A enfermeira e a assistente social que fazem a visita. Ela faz a visita e repassa as informações para o restante da equipe. Por que os médicos não tem um mínimo de condição para fazer essa visita. [...] Eu acho que pelo menos isso acontecendo, já era alguma coisa. Não dá para se encontrar com todo mundo, mesmo... [HSMM 01]

Manter essa sistematicidade [das visitas da busca ativa], foi algo que foi visto por alguns hospitais de maneira muito interessante. Bem-vinda. Bem-vinda entre aspas, né? Porque em muitos hospitais, nós tivemos muitas dificuldades de inserção. [...] Teve que muitas vezes esperar a hora da visita pra entrar com quem entra como familiar. Não como profissional, como quem está fazendo visita institucional. E não viabilizavam essa lista de acesso. [...] Mas a gente estava lá pra cavar essa articulação, pra ver qual era o profissional, de certa forma, que teria mais habilidade, pra criar uma alteração... [CAPS 03]

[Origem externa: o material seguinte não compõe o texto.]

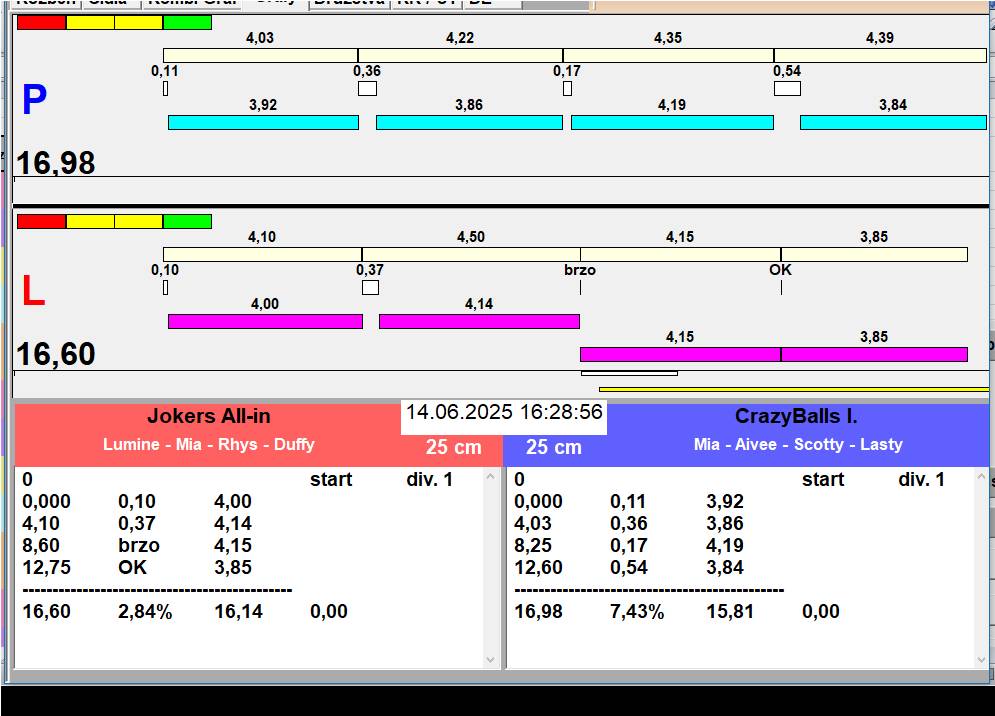Click the red start light in lane P

pyautogui.click(x=41, y=22)

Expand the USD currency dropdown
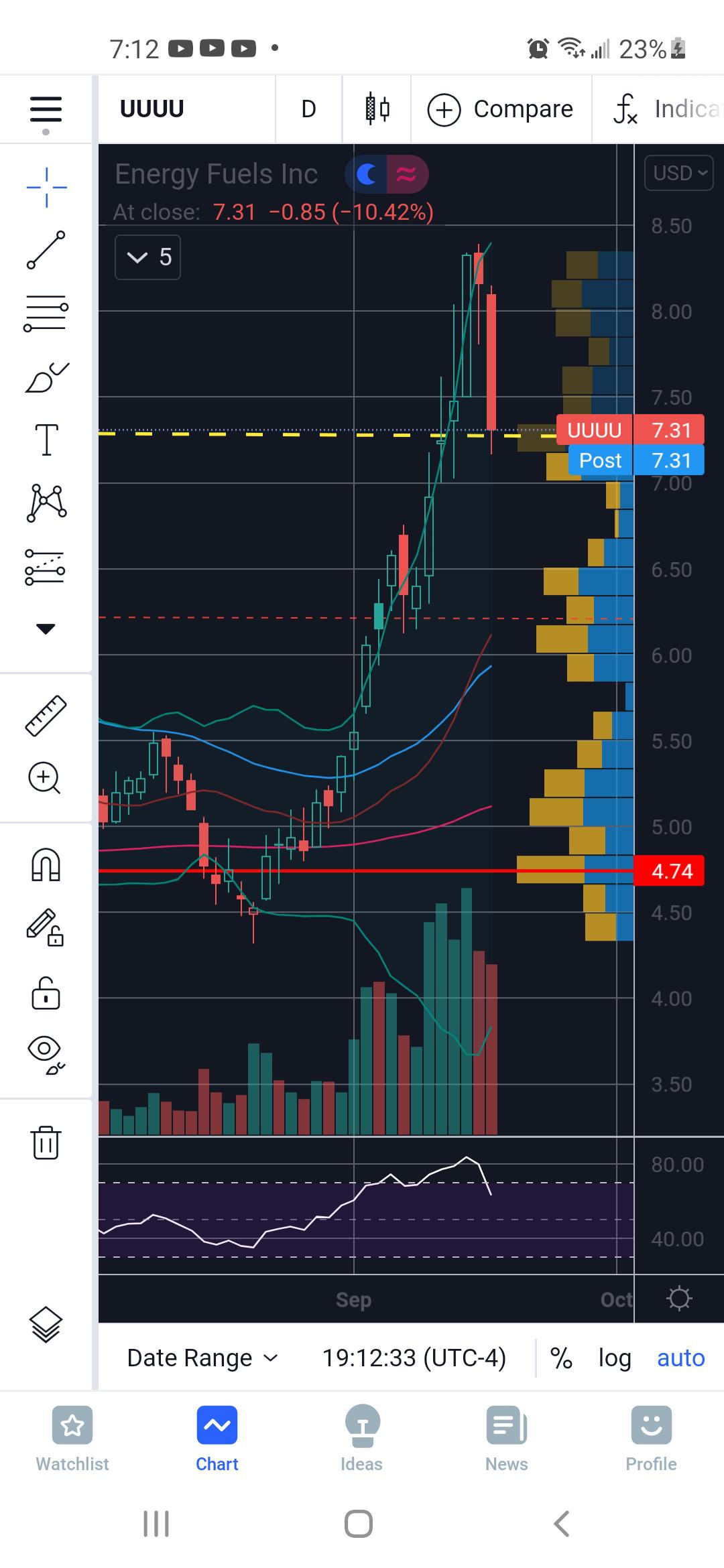(x=678, y=173)
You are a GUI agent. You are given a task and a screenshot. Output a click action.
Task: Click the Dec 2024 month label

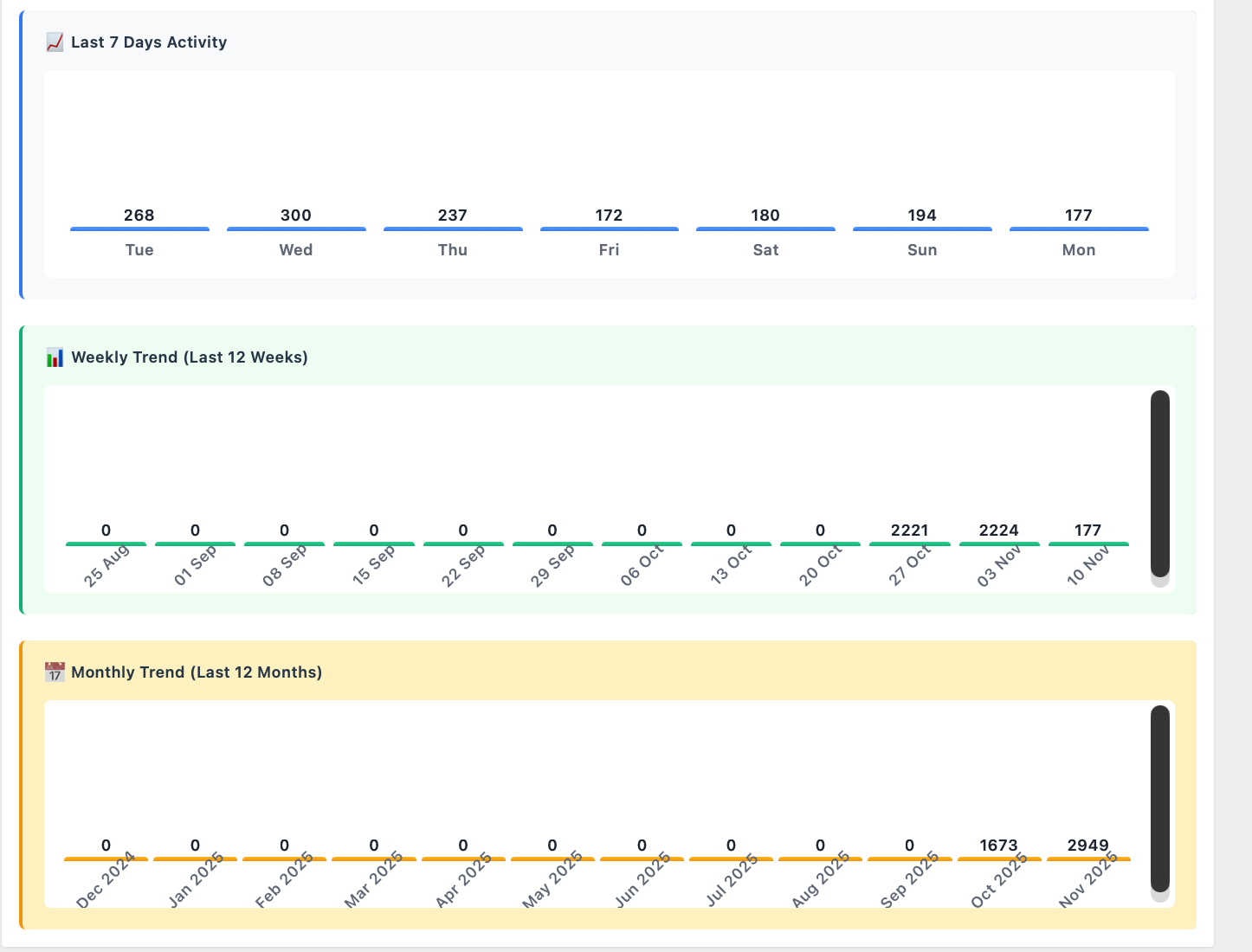click(x=106, y=880)
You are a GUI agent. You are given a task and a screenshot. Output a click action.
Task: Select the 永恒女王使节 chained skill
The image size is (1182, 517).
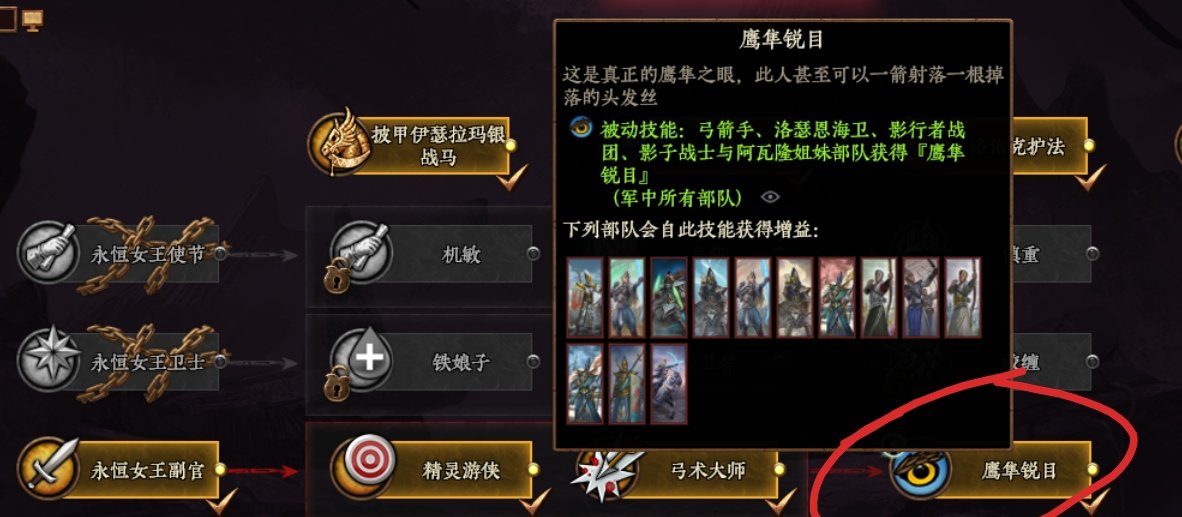click(x=119, y=255)
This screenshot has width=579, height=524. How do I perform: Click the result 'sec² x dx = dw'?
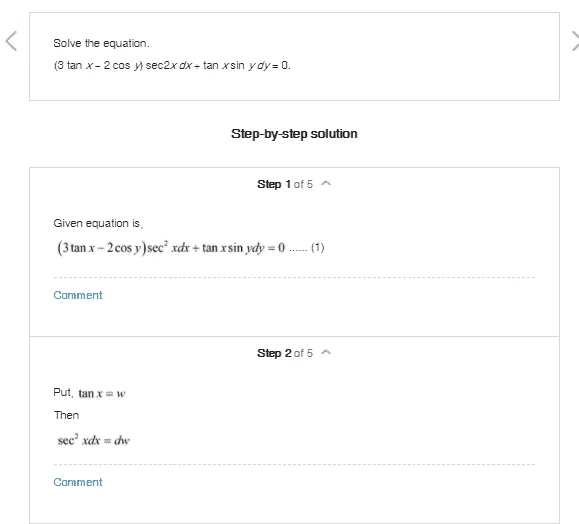click(93, 440)
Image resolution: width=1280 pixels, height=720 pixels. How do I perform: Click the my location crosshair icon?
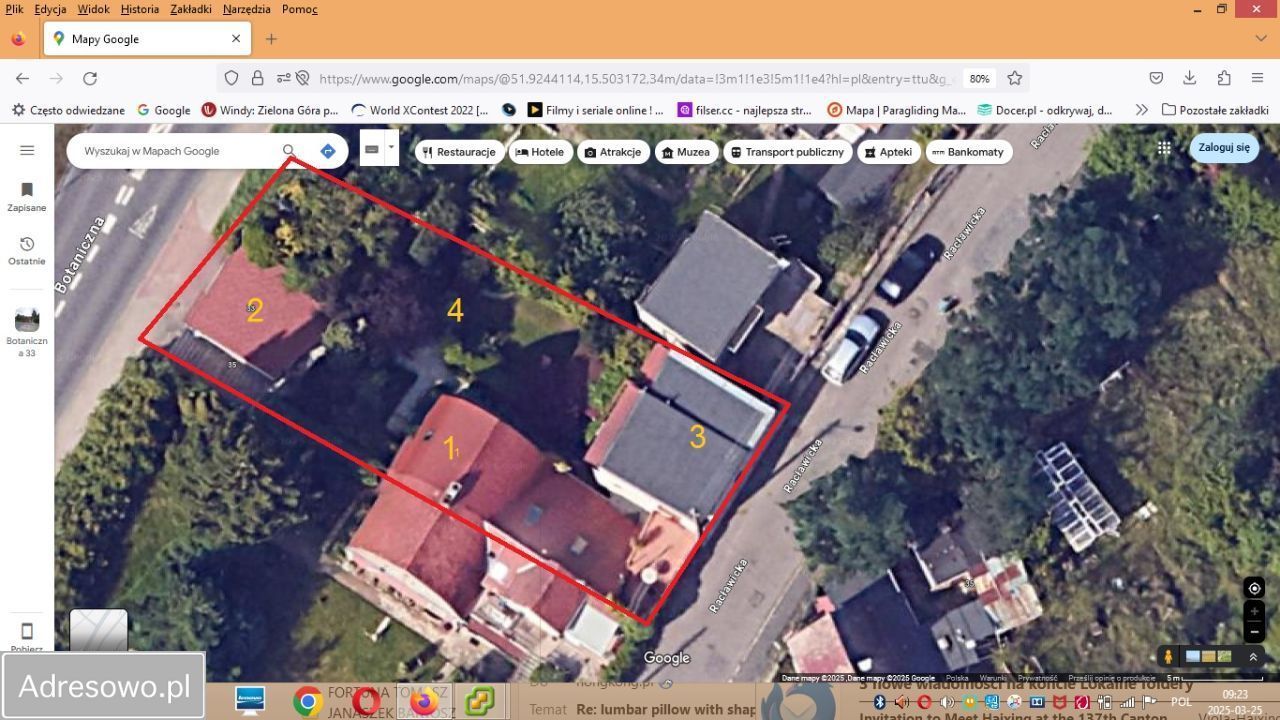pyautogui.click(x=1254, y=588)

Em relação a essas dificuldades de adentrar o ambiente hospitalar, o entrevistado conta que foi preciso insistência para ter o espaço reconhecido e legitimado dentro das instituições, e que para isso foi preciso buscar auxílio em diferentes trabalhadores, até obter a aceitação da equipe de profissionais de nível superior:

Eu acho que a equipe foi tentando de toda forma. Até com porteiro. Muitas vezes o profissional de nível superior responsável... {expressão de aversão ou desgosto} [...] Então muitas vezes o grande parceiro era o porteiro, que dizia: “ah não, mas eu tenho aqui a relação dos usuários". Ia ver o bairro de onde ela vem... [...] O recepcionista, o auxiliar de enfermagem. Então eu acho que o trabalho é esse, [...] de cavar esses espaços. E depois veio o reconhecimento da importância. Esse mesmo hospital, por exemplo, é... teve uma grande parceria agora com no seu fechamento. [CAPS 03]

Percebemos no relato que a busca ativa também facilitou o estabelecimento de outra interface com o hospital, por meio do trabalho de desinstitucionalização dos pacientes após o fechamento de um hospital psiquiátrico. Porém, o momento inicial não foi de integração normativa, mas da resistência da instituição hospitalar de promover uma parceria, vista como nociva. Na relação entre CAPS e HSMM, a aliança estratégica seja apenas aparente, pois não tem como objetivo último evitar a concorrência, mas sim fortalecer um serviço alternativo e substitutivo ao hospital.